- _WHAT THE TASK ASKS_: Please leave out pictures and print exactly the lines from the one that has "Click the 0.0 colorbar value label" through the last line of the material below.

- _MATERIAL FOR THIS EXERCISE_:

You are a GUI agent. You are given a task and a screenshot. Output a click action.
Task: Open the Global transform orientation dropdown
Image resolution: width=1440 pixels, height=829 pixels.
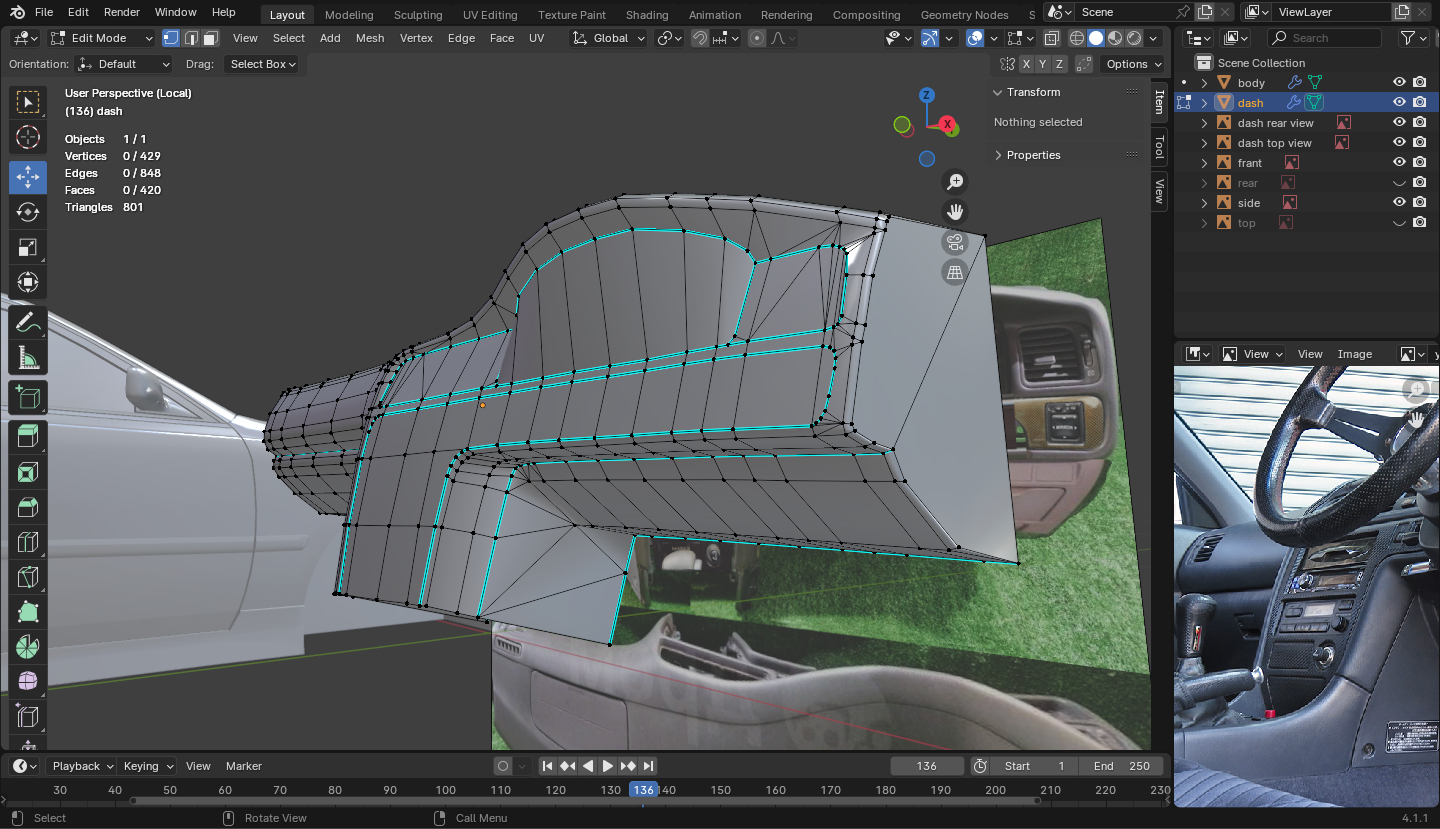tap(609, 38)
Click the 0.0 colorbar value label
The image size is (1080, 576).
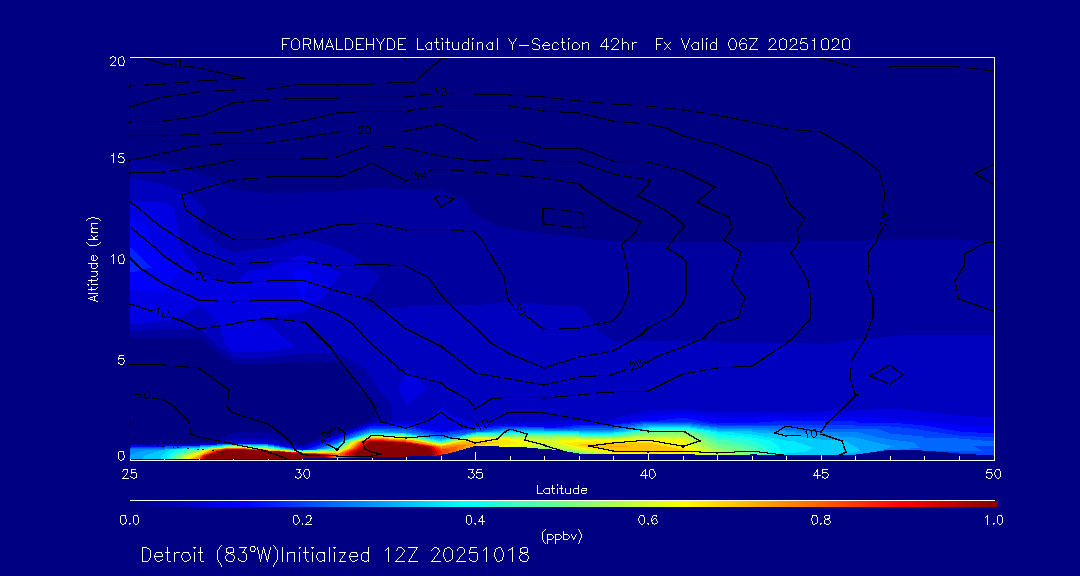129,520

- _SOLUTION FOR THIS PROBLEM_:
Click the 0.0 colorbar value label
The image size is (1080, 576).
129,520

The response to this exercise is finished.